President Trump proposes limiting commodity payments and changing crop insurance. We are heartened to see consideration given to payment limitations, which we have encouraged for several decades. Some of the proposals, however, are being made without consideration to the impact they would have on farm country.

For example, one proposal is to limit commodity and conservation payments and crop insurance subsidies to entities with an adjusted gross income of $500,000 or less. Currently, there is a similar limitation for farmers and ranchers with adjusted gross incomes of $900,000, applied only to commodity and conservation programs, and no similar limitation on crop insurance subsidies. While we have long thought that adjusted gross income limitations should be applied to crop insurance as well as commodity and conservation payments, our plan to extend the existing limitation of $900,000 to crop insurance subsidies would be the fairer course.

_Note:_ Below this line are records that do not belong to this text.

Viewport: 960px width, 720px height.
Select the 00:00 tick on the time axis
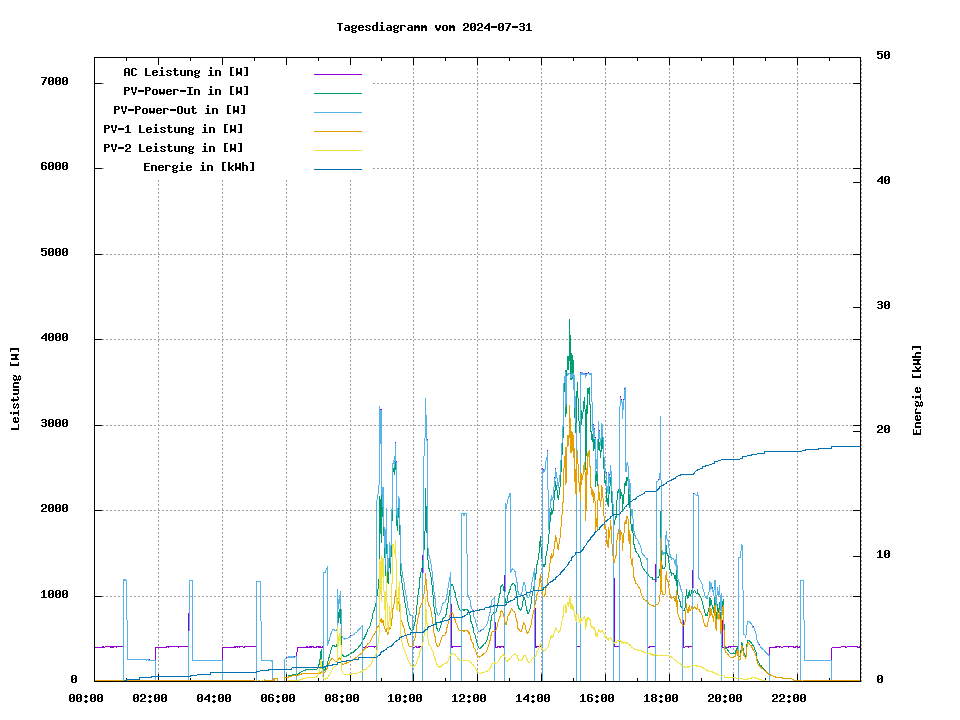(x=86, y=698)
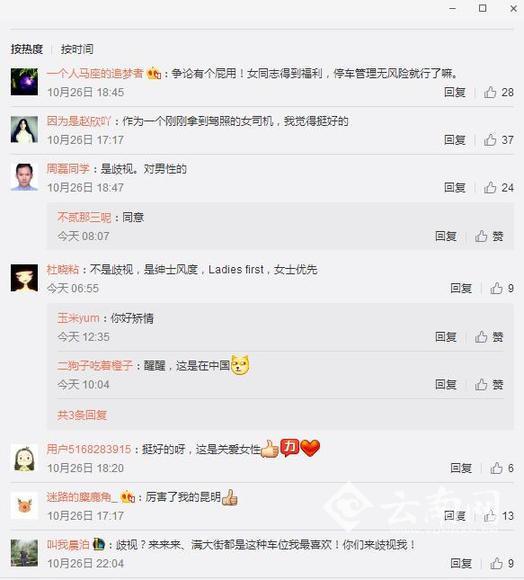The height and width of the screenshot is (580, 524).
Task: Open the purple flower avatar of first commenter
Action: 24,82
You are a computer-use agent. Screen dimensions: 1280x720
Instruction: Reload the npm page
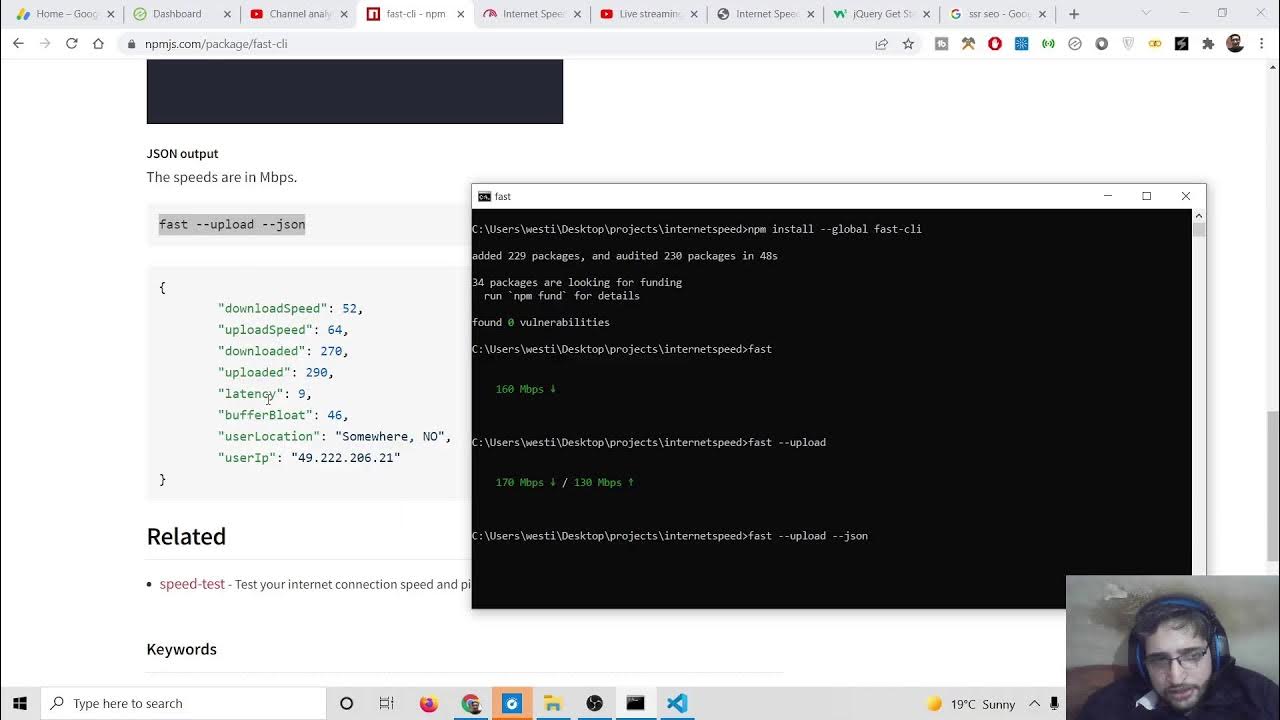click(71, 44)
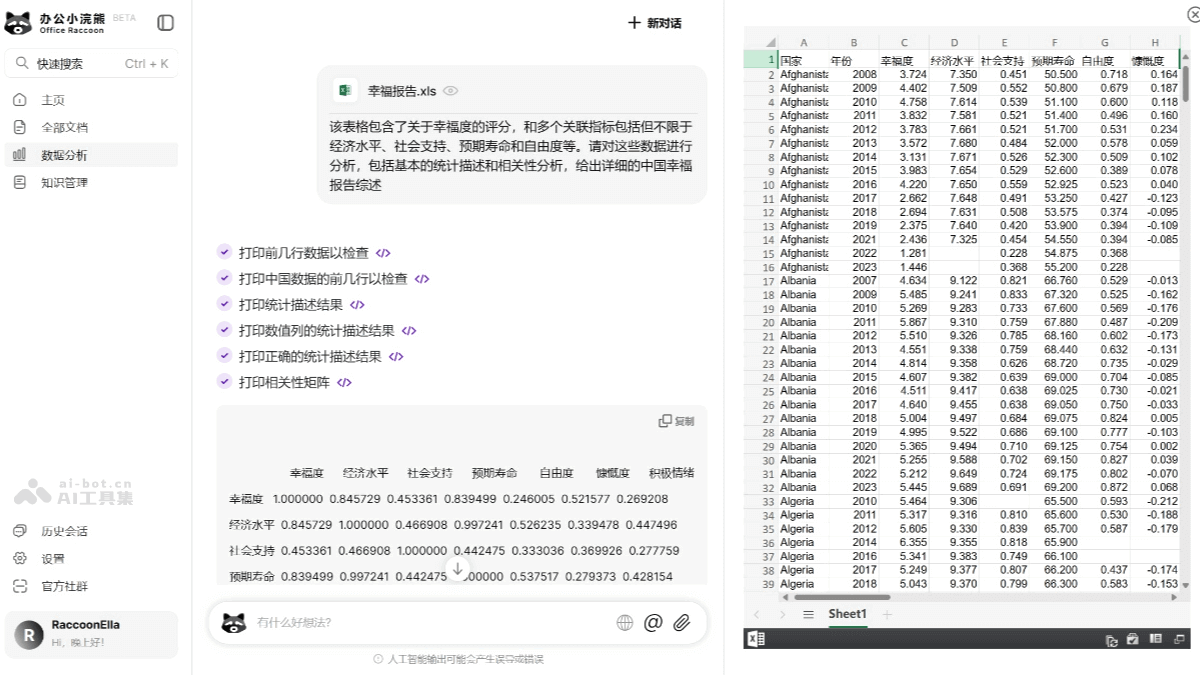Switch to the Sheet1 tab
Image resolution: width=1200 pixels, height=675 pixels.
[847, 614]
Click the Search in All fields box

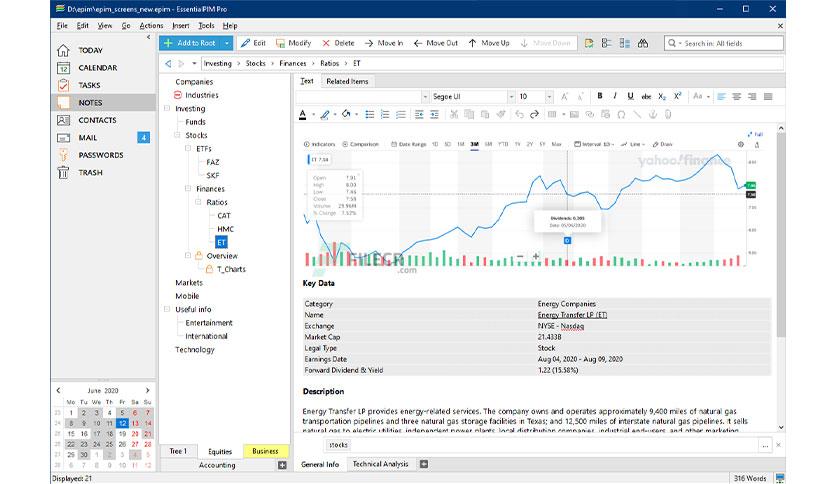point(724,43)
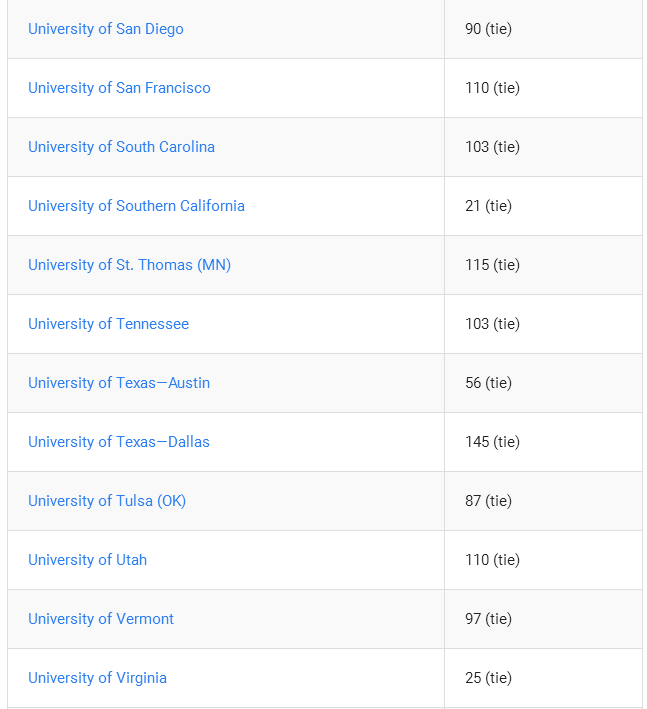Open the University of Tulsa (OK) link
This screenshot has width=647, height=709.
coord(107,501)
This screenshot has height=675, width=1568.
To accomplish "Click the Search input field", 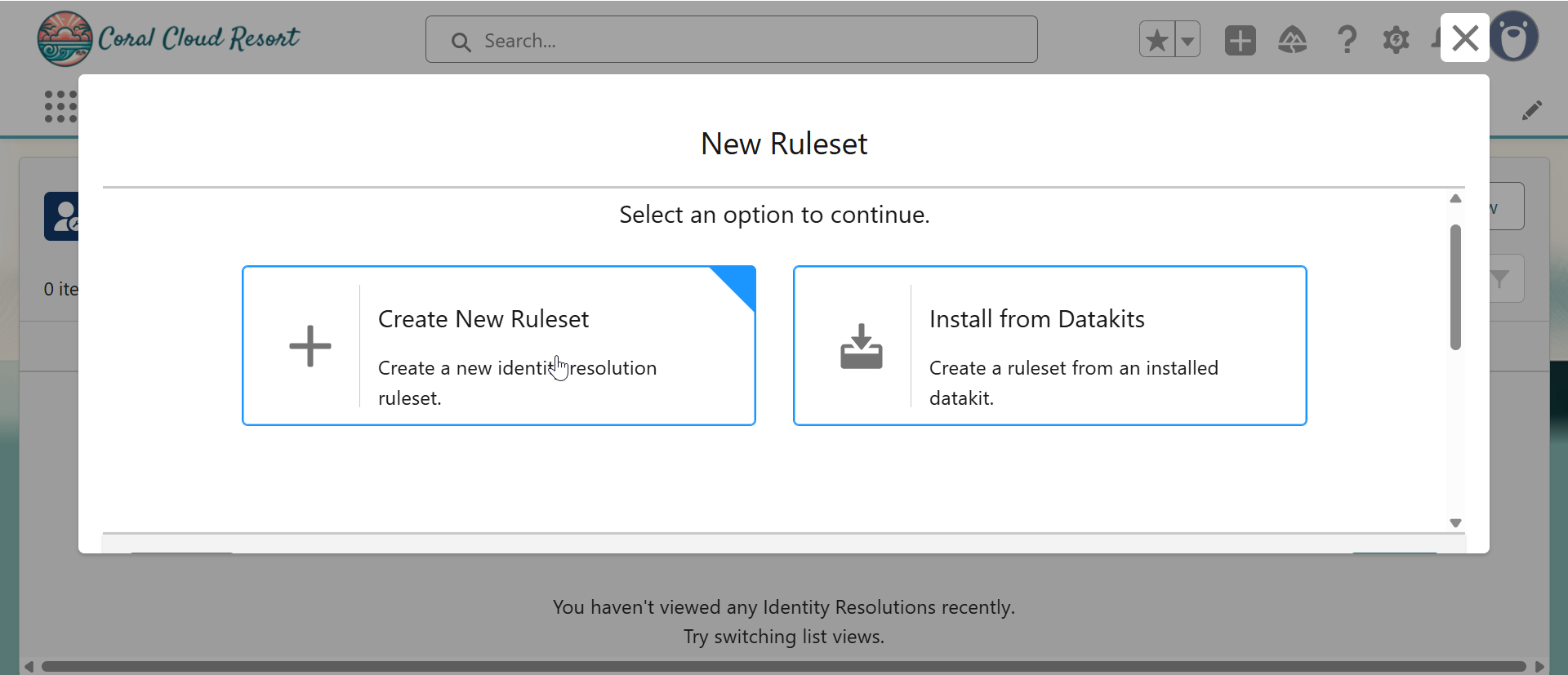I will (x=731, y=40).

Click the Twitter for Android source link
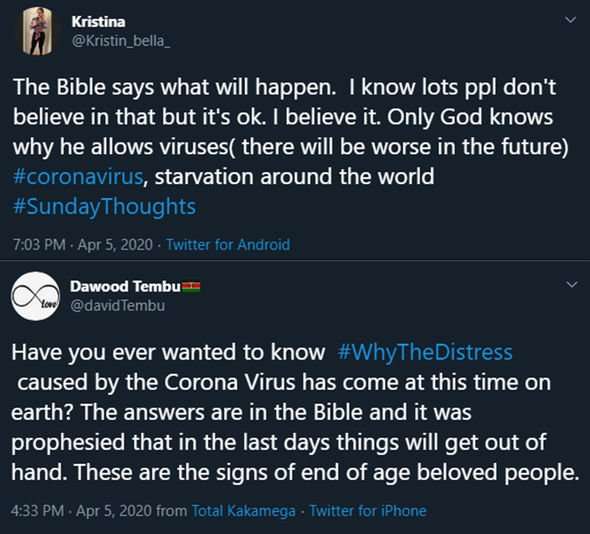point(228,245)
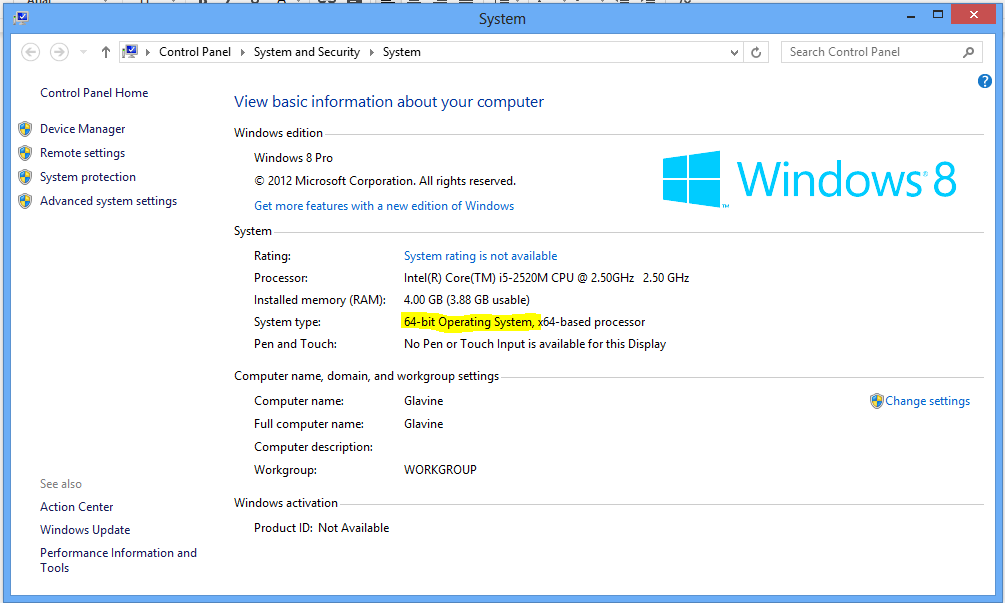Open Advanced system settings

pos(108,201)
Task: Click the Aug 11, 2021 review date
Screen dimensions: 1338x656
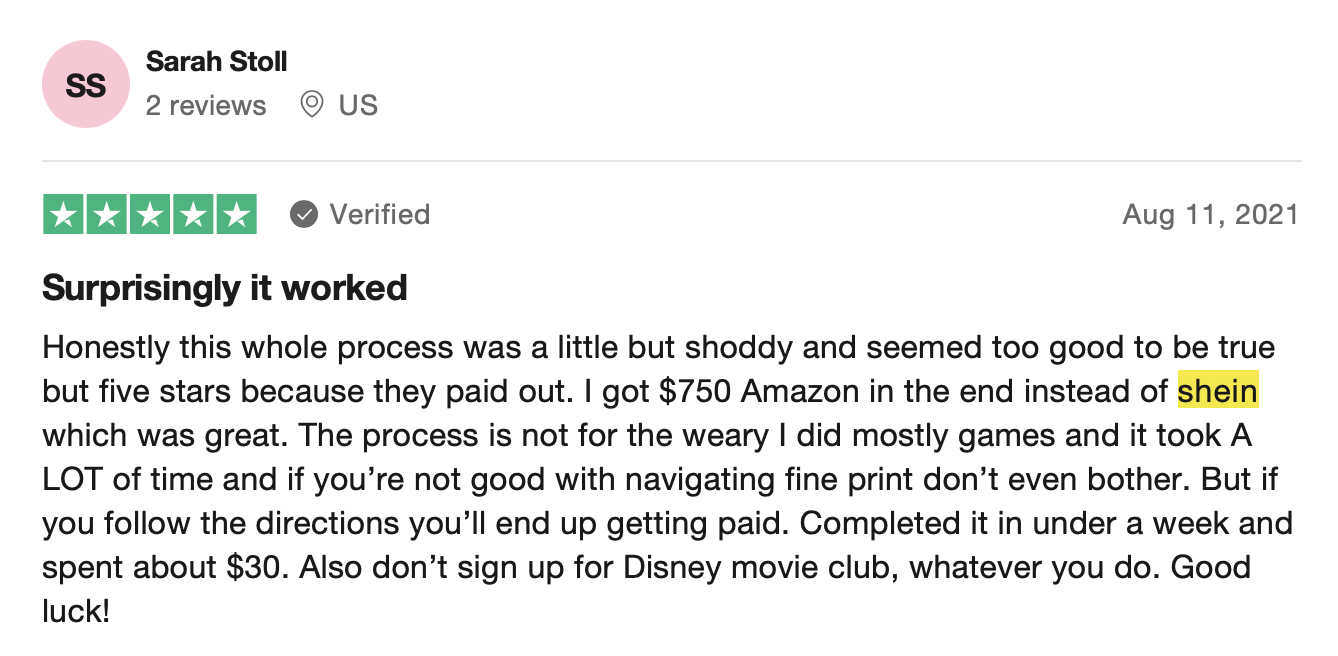Action: point(1210,214)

Another proposal in this budget, one we support, is to limit all farms to one manager who can qualify as “actively engaged.” The U.S. Department of Agriculture was required to pass such rules, ordered by the previous farm bill, but the final rules were watered down. The above limitations of payments to farms and ranches with an adjusted gross income under a certain level can only be enforced with strong “actively engaged” rules.

In addition, the president proposes to slash subsidies for most crop insurance policies by 10 percent. We take issue with the current structure of crop insurance premium subsidies, and support a premium subsidy cap of $50,000.  Last year’s president’s budget included a more stringent version of this proposal (a lower premium subsidy cap of $40,000), and we are concerned this new approach would not bring fairness to the crop insurance system. It would instead have the largest impact on farmers who are struggling the most.

We do support a related proposal to reduce the premium subsidy for a crop insurance policy, called the Harvest Price Option. We urge Congress to eliminate this subsidy for Harvest Price Option altogether. The current Harvest Price Option allows farmers to use taxpayer subsidy dollars to bet on future crop prices. Harvest Price Option should not be subsidized.

SNAP

The president’s budget outlines a fundamental reshaping of the nation’s largest food assistance program, SNAP, the Supplemental Nutrition Assistance Program.

Currently under the program, recipients receive money loaded onto an EBT card that can be used to purchase qualified food items at local food retailers, including many farmers markets.

President Trump is proposing to slash more than $214 billion in SNAP funding during the next 10 years, by halving direct SNAP assistance for most beneficiaries, and substituting this cash assistance with a monthly distribution of shelf-stable items like milk, peanut butter, and canned meats.

This drastic reallocation of funding would severely limit attempts to bring more healthy, fresh foods into the homes of America’s food insecure, while also keeping these dollars out of local groceries and farmers markets.

Farm bill programs assumed to expire

Unfortunately, budget rules are also stacked against several programs vital to rural America. These rules state that any program that did not receive $50 million per year in the previous farm bill will expire, unless Congress actively decides to renew it. This is why the proposal shows that several incredibly valuable programs will no longer continue past September, including:

  • The Beginning Farmer and Rancher Development Program;
  • Outreach and assistance to socially-disadvantaged and veteran farmers and ranchers;
  • Farmers Market and Local Foods Promotion programs; and
  • Conservation Reserve Program - Transition Incentive Program.

The decision for these programs to continue lies with your representatives in Congress.

Organic agriculture

The National Organic Certification Cost Share Program and the Organic Agriculture Research and Extension Initiative are proposed to be zeroed out. However, we are glad to see a proposed increase in funding of $3 million to the National Organic Program to protect against fraudulent imports.

In short, the majority of the proposals in this budget would do a great deal to hurt rural America. We urge Congress to reject the harmful proposals in this budget.